If the flux of the electric field through a closed surface is zero,

To solve the question, "If the flux of the electric field through a closed surface is zero," we can analyze the implications of this statement using Gauss's Law. ### Step-by-Step Solution: 1. **Understanding Electric Flux**: Electric flux (Φ) through a closed surface is defined as the integral of the electric field (E) over the surface area (A): \[ \Phi = \oint E \cdot dA \] According to Gauss's Law, this is also equal to the charge (Q) enclosed by the surface divided by the permittivity of free space (ε₀): \[ \Phi = \frac{Q_{enc}}{\epsilon_0} \] 2. **Given Condition**: The problem states that the electric flux through the closed surface is zero: \[ \Phi = 0 \] 3. **Implication of Zero Flux**: From Gauss's Law, if the flux is zero, then: \[ \frac{Q_{enc}}{\epsilon_0} = 0 \] This implies that the enclosed charge (Q_enc) must be zero: \[ Q_{enc} = 0 \] 4. **Electric Field on the Surface**: The statement does not necessarily mean that the electric field (E) is zero everywhere on the surface.

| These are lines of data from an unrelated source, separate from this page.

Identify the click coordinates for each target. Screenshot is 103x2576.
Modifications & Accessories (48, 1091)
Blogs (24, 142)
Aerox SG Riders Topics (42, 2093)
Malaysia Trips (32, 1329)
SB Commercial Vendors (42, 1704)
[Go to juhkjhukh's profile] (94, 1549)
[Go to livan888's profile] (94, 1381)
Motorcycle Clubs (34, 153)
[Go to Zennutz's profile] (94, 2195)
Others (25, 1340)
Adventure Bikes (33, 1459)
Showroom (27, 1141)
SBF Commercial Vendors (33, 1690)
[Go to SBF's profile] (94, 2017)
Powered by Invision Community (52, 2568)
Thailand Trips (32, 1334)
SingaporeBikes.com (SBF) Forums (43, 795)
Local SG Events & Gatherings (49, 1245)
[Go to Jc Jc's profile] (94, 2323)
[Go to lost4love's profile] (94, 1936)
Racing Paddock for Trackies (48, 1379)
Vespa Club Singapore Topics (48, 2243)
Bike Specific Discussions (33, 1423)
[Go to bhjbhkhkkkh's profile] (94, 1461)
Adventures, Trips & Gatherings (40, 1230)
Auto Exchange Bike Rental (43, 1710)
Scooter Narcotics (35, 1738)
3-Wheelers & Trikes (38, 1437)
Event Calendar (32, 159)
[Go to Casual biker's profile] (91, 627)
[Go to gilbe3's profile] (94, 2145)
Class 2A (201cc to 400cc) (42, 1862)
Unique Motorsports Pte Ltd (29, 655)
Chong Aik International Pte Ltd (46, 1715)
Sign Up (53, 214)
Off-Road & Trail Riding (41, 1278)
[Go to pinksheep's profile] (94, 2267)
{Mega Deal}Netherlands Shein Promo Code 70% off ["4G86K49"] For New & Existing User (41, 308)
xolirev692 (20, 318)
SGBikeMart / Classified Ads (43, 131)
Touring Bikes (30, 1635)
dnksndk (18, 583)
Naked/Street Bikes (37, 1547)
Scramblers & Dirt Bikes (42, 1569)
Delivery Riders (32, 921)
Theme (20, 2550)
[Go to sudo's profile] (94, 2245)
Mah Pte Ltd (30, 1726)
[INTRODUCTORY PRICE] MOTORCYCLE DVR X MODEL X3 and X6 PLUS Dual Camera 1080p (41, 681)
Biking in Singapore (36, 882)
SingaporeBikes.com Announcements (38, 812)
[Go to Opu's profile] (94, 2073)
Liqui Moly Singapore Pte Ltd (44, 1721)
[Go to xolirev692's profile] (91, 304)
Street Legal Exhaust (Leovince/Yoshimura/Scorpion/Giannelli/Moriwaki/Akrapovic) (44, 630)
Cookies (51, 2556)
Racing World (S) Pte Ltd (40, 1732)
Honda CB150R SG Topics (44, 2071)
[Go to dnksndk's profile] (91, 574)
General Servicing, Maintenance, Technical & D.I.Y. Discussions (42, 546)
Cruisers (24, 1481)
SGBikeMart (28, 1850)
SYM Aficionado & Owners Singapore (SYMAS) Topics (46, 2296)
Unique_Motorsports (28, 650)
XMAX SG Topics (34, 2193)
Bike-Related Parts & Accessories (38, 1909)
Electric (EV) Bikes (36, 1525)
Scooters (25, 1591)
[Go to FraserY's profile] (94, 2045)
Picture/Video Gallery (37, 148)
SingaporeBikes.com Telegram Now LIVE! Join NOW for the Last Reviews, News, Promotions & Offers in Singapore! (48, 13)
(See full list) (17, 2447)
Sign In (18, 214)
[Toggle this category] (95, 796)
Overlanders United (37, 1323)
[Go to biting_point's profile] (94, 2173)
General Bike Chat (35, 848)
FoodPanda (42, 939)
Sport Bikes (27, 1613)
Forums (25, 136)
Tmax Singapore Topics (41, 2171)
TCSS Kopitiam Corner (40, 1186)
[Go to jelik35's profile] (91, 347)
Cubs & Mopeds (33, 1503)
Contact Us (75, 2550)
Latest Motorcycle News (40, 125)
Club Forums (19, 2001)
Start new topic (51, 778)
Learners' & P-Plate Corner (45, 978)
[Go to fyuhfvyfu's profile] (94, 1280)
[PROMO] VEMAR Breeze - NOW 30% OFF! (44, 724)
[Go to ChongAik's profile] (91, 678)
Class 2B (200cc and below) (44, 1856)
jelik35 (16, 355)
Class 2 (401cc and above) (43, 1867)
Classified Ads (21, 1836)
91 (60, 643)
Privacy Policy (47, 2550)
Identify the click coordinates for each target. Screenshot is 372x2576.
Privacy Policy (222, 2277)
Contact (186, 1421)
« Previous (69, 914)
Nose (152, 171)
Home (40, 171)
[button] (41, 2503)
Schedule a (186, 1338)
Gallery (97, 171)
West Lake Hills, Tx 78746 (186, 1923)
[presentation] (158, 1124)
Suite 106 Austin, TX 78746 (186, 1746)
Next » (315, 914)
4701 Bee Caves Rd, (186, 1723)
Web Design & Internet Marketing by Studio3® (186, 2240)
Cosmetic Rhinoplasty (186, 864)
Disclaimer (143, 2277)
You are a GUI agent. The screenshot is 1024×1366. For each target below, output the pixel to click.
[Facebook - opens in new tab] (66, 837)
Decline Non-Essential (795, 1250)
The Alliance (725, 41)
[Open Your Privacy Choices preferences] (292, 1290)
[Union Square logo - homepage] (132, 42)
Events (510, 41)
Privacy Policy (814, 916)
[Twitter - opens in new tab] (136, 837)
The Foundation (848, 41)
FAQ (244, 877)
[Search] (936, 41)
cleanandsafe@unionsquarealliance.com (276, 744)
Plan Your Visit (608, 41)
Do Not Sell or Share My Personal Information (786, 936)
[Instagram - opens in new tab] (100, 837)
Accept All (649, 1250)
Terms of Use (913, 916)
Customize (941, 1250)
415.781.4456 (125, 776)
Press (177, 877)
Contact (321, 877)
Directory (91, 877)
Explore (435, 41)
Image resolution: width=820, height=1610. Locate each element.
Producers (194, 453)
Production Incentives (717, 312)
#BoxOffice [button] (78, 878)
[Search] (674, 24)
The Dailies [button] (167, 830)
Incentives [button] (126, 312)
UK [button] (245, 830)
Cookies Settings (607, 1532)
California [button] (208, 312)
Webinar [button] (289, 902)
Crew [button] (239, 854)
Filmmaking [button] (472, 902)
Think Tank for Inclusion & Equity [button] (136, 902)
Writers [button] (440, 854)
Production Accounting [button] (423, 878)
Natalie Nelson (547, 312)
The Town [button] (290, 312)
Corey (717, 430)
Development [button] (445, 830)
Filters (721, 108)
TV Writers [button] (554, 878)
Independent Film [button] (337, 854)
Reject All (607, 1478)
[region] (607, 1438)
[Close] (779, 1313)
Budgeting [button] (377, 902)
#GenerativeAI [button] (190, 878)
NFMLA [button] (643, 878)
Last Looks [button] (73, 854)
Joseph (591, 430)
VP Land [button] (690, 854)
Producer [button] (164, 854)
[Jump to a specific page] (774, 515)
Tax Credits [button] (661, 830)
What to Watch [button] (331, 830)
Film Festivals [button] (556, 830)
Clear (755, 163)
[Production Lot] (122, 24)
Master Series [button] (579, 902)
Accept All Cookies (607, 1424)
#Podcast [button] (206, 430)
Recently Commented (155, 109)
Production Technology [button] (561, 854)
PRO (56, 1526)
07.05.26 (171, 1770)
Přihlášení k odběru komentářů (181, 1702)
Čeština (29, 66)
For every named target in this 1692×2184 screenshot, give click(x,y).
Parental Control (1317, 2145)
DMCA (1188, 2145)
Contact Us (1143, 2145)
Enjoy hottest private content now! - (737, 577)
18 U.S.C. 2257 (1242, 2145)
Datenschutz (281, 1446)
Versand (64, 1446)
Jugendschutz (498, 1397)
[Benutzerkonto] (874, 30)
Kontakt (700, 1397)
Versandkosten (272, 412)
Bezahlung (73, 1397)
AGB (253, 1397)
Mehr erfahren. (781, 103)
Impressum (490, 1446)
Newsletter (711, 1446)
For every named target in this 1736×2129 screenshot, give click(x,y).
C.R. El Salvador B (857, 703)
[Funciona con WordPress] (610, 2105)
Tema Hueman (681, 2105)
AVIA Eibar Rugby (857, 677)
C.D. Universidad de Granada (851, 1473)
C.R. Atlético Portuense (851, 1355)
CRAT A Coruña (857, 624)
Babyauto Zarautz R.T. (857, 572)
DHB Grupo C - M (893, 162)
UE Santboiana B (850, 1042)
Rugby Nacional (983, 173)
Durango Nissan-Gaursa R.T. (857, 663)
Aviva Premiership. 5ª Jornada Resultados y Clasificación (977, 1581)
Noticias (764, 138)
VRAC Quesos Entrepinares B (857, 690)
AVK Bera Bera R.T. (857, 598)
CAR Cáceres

The electric field can be present, but it can also be such that the total number of electric field lines entering the surface equals the number of lines exiting, resulting in a net flux of zero. 5. **Conclusion**: Therefore, the conclusions we can draw are: - The charge inside the closed surface must be zero (Q_enc = 0). - The electric field may or may not be zero everywhere on the surface; it can be non-zero but still yield zero net flux. ### Summary of Findings: - **Charge inside the surface must be zero**: This is a confirmed statement. - **Electric field may be zero everywhere on the surface**: This is a possible scenario. - **Electric field must be zero everywhere on the surface**: This is not necessarily true. - **Charge in the vicinity of the surface must be zero**: This is incorrect; charges can exist outside the surface and still yield zero flux.